Given problem:
How many lines of the data below contain the string "icon" with its case matched exactly? Reply with the number alone.

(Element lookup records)
%%
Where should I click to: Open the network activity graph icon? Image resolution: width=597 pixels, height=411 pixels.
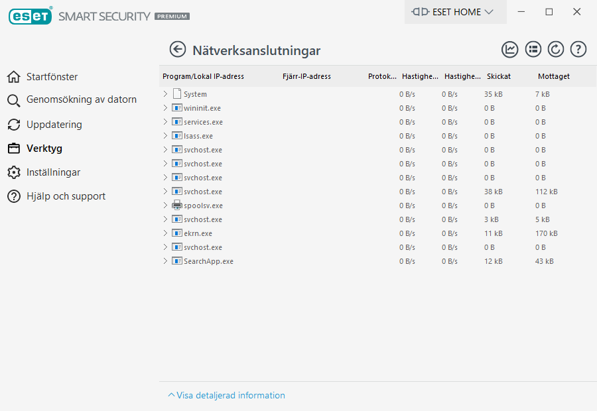pos(510,49)
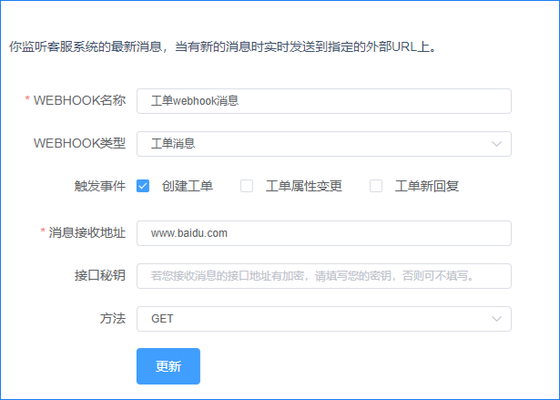
Task: Focus the 消息接收地址 field containing www.baidu.com
Action: pyautogui.click(x=323, y=233)

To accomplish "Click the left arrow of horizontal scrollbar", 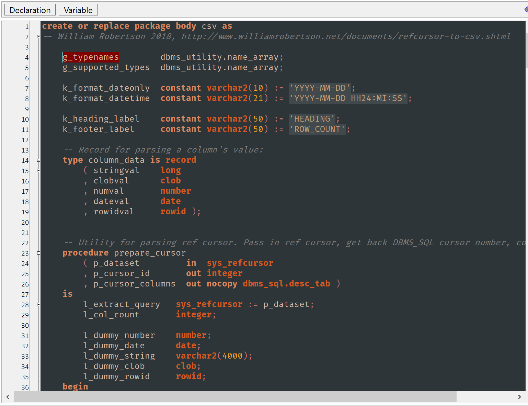I will click(8, 397).
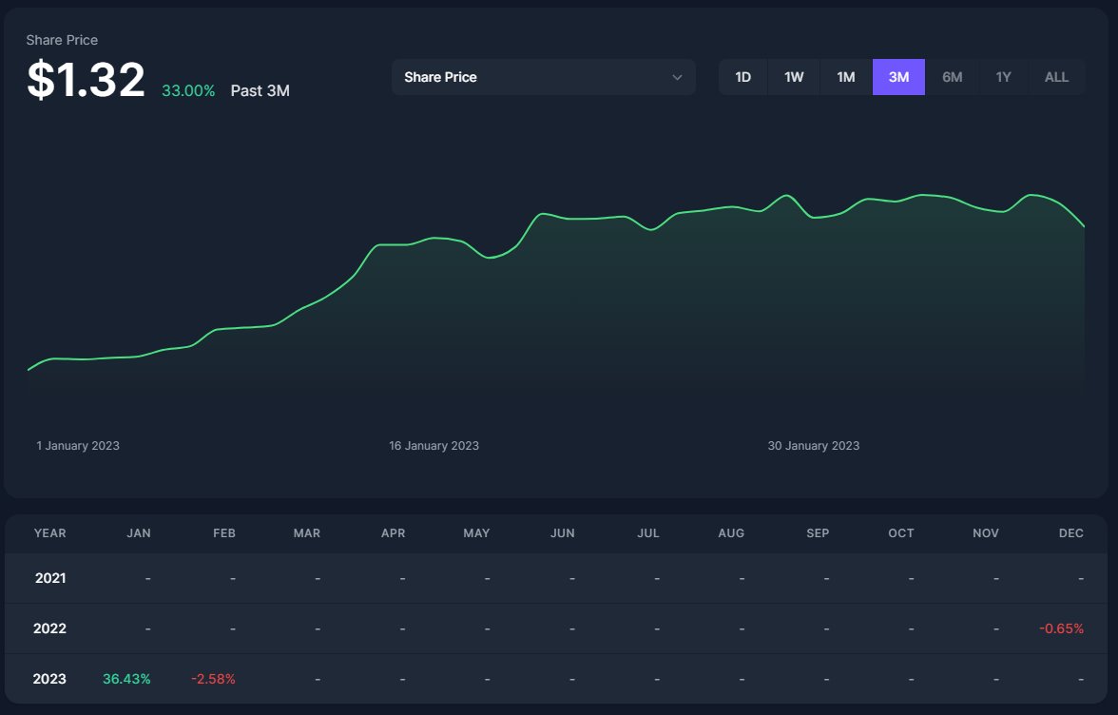The width and height of the screenshot is (1118, 715).
Task: Choose the 1M time range
Action: pyautogui.click(x=845, y=77)
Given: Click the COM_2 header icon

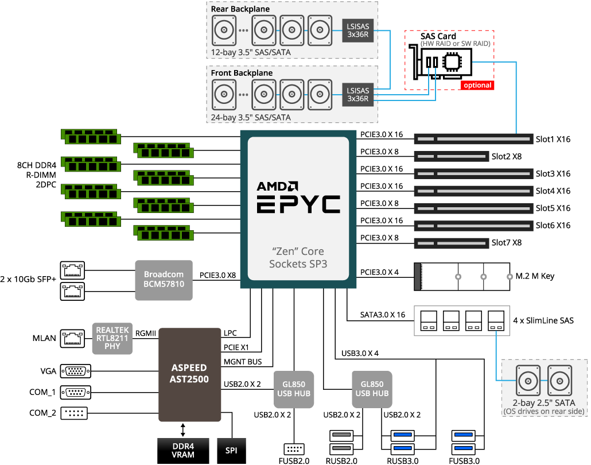Looking at the screenshot, I should point(75,413).
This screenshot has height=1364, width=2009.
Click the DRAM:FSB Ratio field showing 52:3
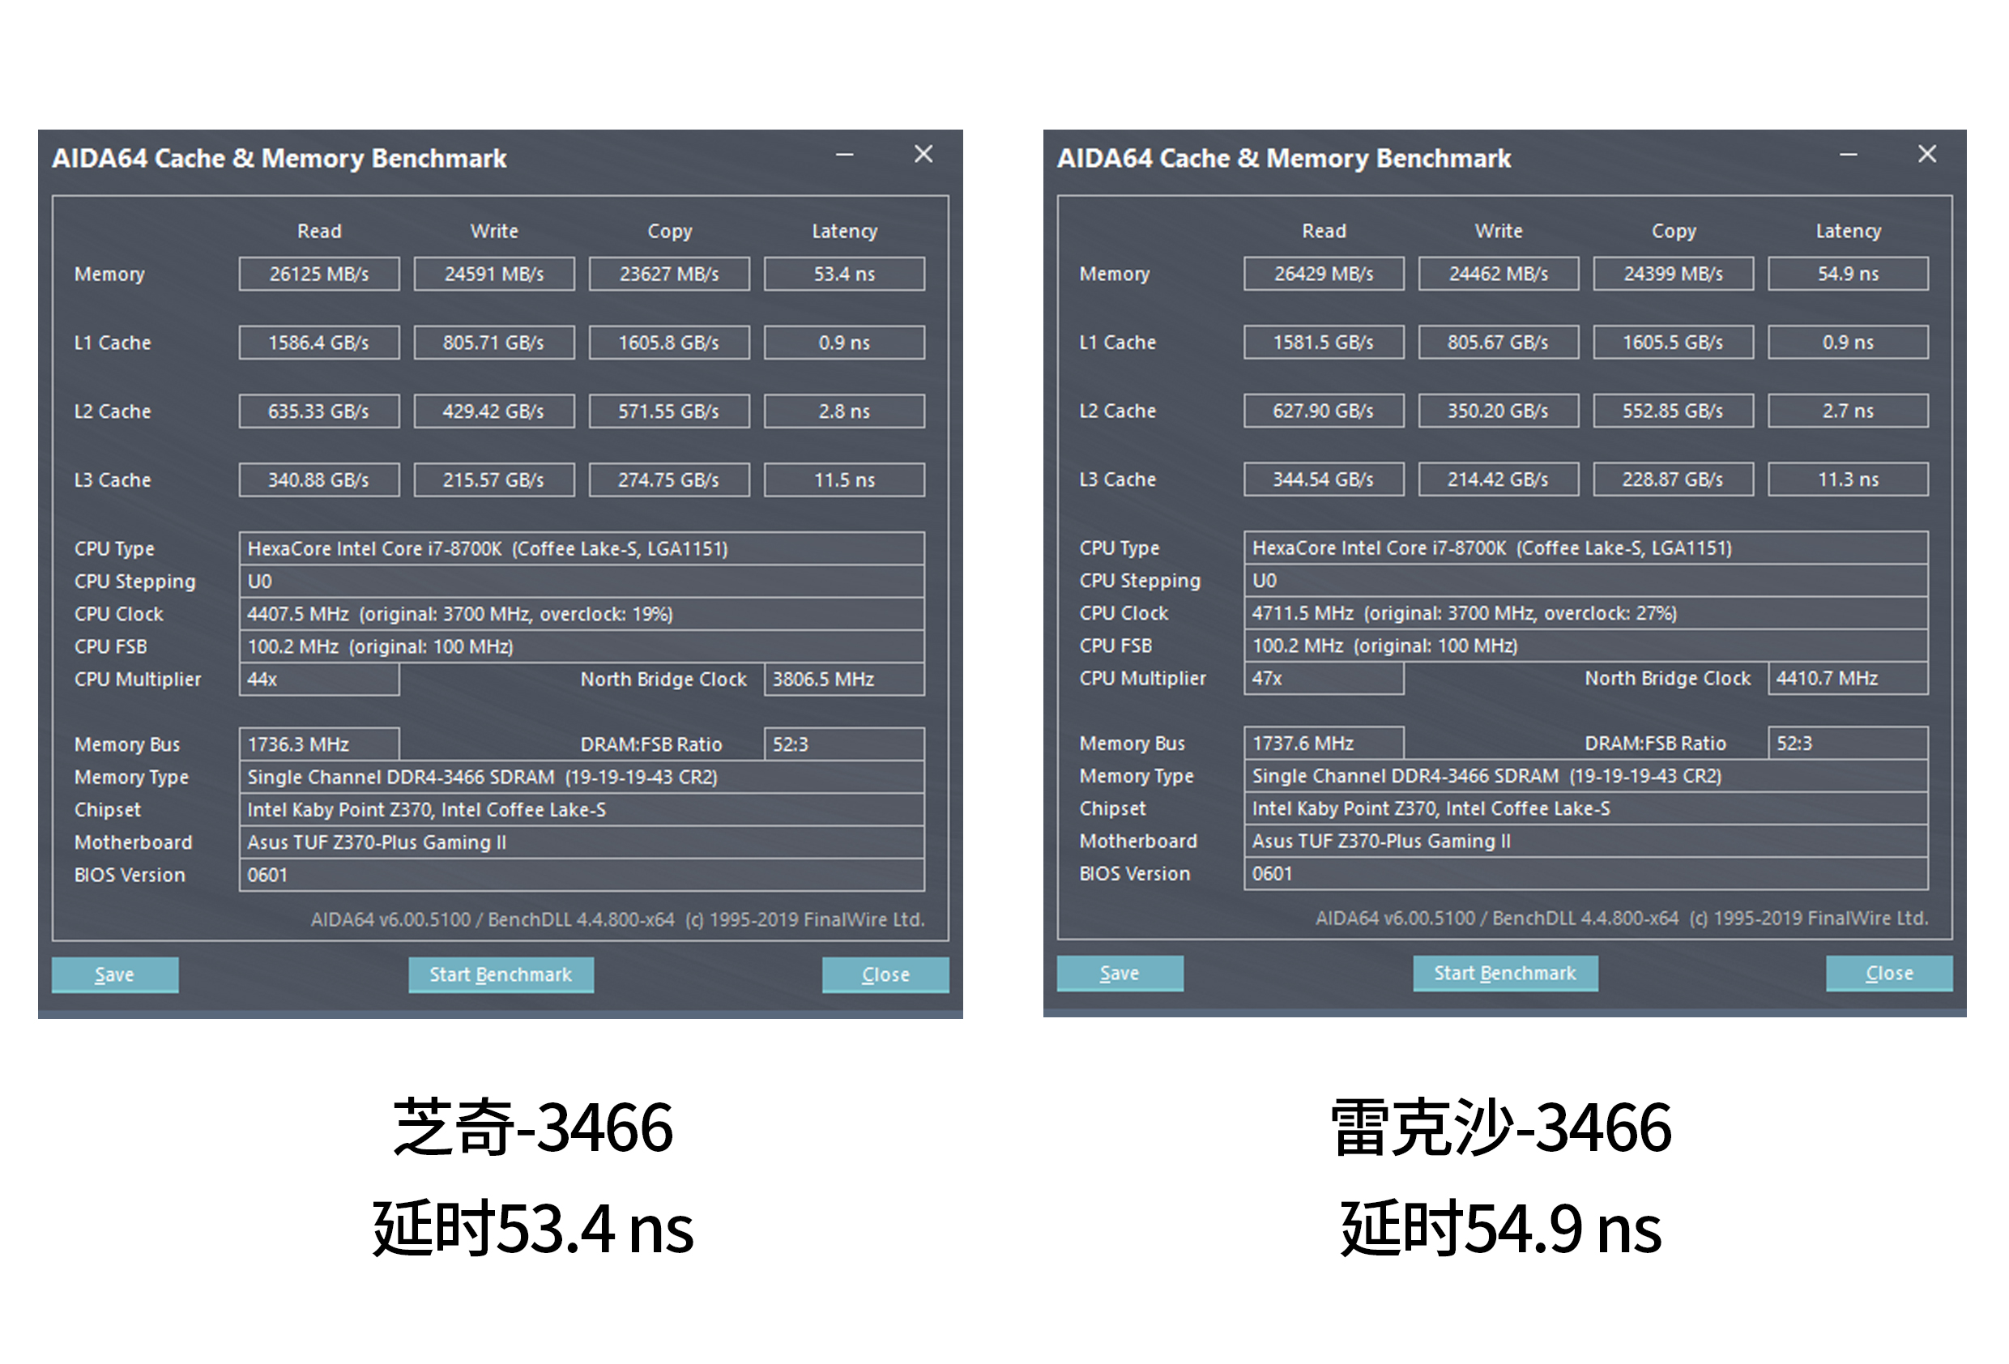pos(844,743)
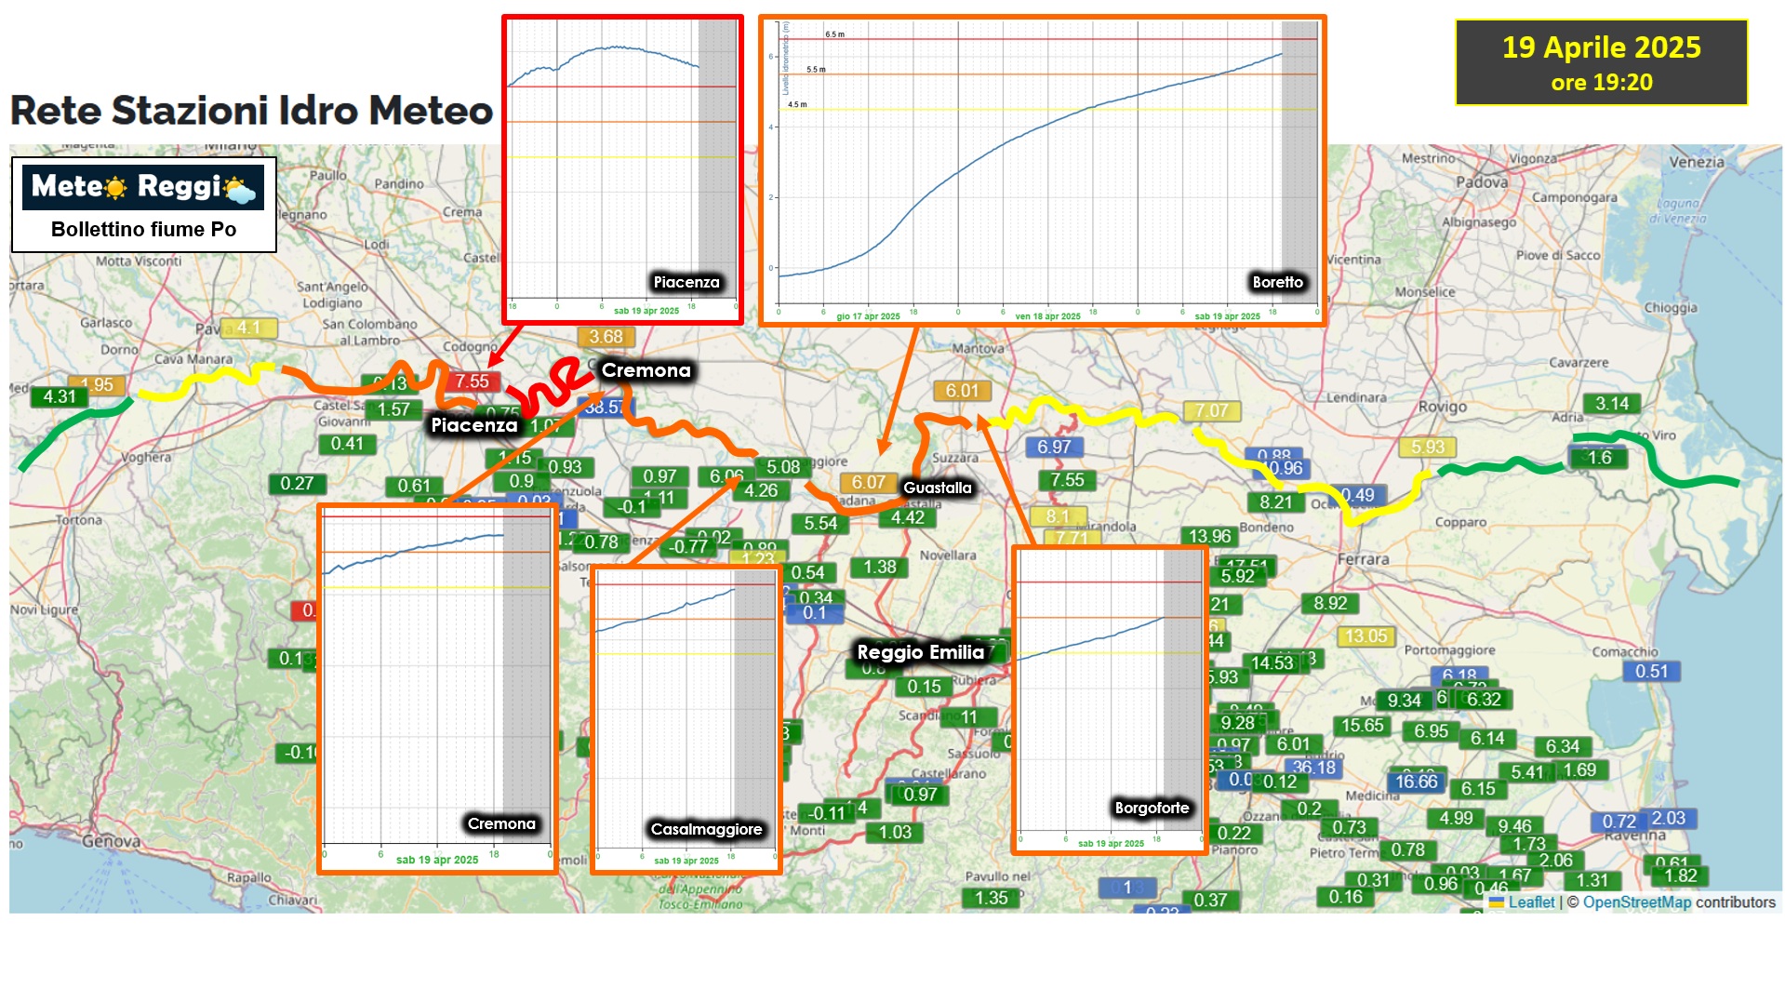Click the 19 Aprile 2025 date box
This screenshot has height=1003, width=1785.
click(x=1601, y=62)
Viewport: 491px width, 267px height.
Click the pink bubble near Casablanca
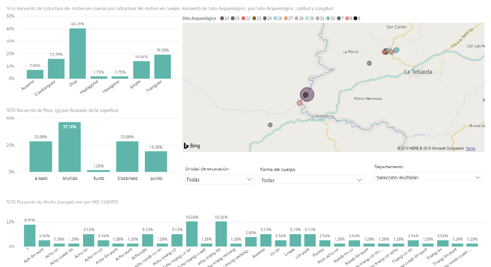click(300, 103)
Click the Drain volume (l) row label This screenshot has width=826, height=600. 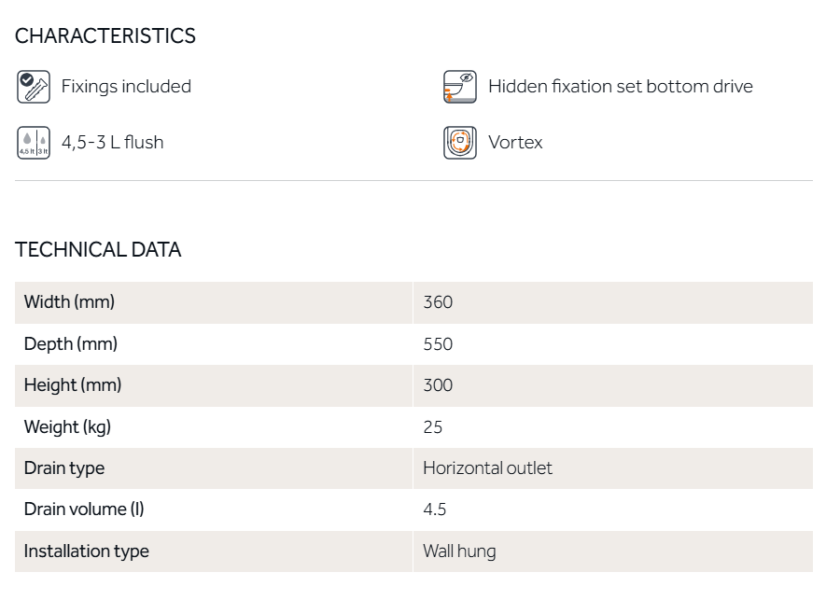coord(84,509)

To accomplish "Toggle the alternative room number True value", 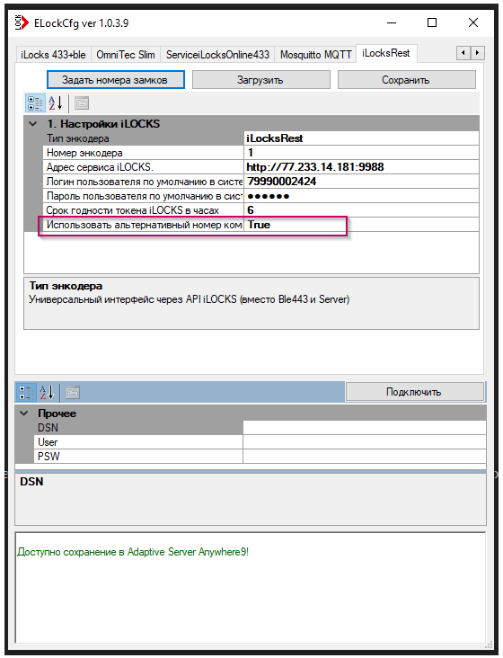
%%
Problem solution:
2